In common parallel matrix multiplication algorithms used decomposition of matrices depends on the number of processors available in the interconnection network [10, 9] . Each algorithms use the matrices that decomposed into sub matrices (blocks). During execution process of matrix multiplication, each processor calculates a partial multiplication result using the sub matrices that are currently accessed by it. When the multiplication is completed, the coordinator processor assembles and generates the complete matrix multiplication result.
The interconnection networks are the core of a parallel processing system which the system's processors are linked. Due to the big role played by the networks topology to improve the parallel system's performance, Several interconnection network topologies have been proposed for that purpose; such as the tree, hypercube, mesh, ring, and Hex-Cell (HC) [1, 2, 5, 6, 11, 12, 14, 15, 18] .
Among the wide variety of interconnection networks structures proposed for parallel computing systems is Hex-Cell network which received much attention due to the attractive properties inherited in their topology [1, 16, 17] .

[WHAT TO DO]
- 1) For each statement, say yes or no according to the passage on parallel matrix multiplication, and quote the words that decide it.
(a) When the multiplication is done, the coordinator processor puts together the full result.
(b) Each processor works out the complete multiplication result by itself.
(c) The ring is named as one of the proposed interconnection network topologies.
- 2) Write the next few sentences of the passage on parallel matrix multiplication, picking up after its last sentence.
You can answer from the passage on parallel matrix multiplication alone; the items aren't needed.

[RECORDS]
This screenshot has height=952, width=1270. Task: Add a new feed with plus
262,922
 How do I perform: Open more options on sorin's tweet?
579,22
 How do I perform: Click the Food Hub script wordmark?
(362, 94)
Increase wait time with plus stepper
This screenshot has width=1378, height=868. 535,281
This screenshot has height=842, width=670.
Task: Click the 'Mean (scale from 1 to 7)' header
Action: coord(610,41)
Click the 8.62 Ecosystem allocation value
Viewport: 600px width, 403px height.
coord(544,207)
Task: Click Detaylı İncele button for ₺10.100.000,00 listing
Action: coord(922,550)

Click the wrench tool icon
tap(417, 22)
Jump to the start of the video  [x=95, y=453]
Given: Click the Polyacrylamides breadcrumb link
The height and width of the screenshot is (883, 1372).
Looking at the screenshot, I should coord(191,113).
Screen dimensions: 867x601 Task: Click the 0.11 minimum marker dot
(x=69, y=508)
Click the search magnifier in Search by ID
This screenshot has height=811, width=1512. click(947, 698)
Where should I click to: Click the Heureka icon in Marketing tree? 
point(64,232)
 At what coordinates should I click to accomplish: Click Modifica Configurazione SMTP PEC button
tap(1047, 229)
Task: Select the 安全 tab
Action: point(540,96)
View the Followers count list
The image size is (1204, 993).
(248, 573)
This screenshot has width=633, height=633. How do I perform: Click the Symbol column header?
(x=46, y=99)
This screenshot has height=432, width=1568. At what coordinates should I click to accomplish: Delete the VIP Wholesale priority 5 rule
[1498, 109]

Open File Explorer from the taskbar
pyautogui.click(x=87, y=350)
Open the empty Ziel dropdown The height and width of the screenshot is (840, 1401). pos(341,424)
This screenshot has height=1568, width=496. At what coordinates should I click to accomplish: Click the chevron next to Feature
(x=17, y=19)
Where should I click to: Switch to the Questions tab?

[TASK ANSWERS]
- 1)
(a) Yes: "When the multiplication is completed, the coordinator processor assembles and generates the complete matrix multiplication result."
(b) No: "each processor calculates a partial multiplication result using the sub matrices that are currently accessed by it."
(c) Yes: "such as the tree, hypercube, mesh, ring, and Hex-Cell (HC)"

- 2)
The proposed parallel matrix multiplication on the Hex-cell network is implemented by the library Message Passing Interface MPI, where MPI processes are assigned to the cores. If the MPI process is assigned to a core, then it will be parallel computation; but if more than one MPI process is assigned to the same core, then it will be concurrent computation. Experimentation of the proposed algorithm was conducted using IMAN1 supercomputer which is Jordan's first supercomputer. The IMAN1 is available for use by academia and industry in Jordan and the region.
The rest of the paper is organized as follows. Section 2 describes the definition of Hex-Cell network. Section 3 presents the proposed algorithm. Section 4 provides an Analytical Evaluation. Section 5 provides the performance results, and Section 6 summarizes and concludes the paper. • Level 1 states the innermost level corresponding to one hexagon cell.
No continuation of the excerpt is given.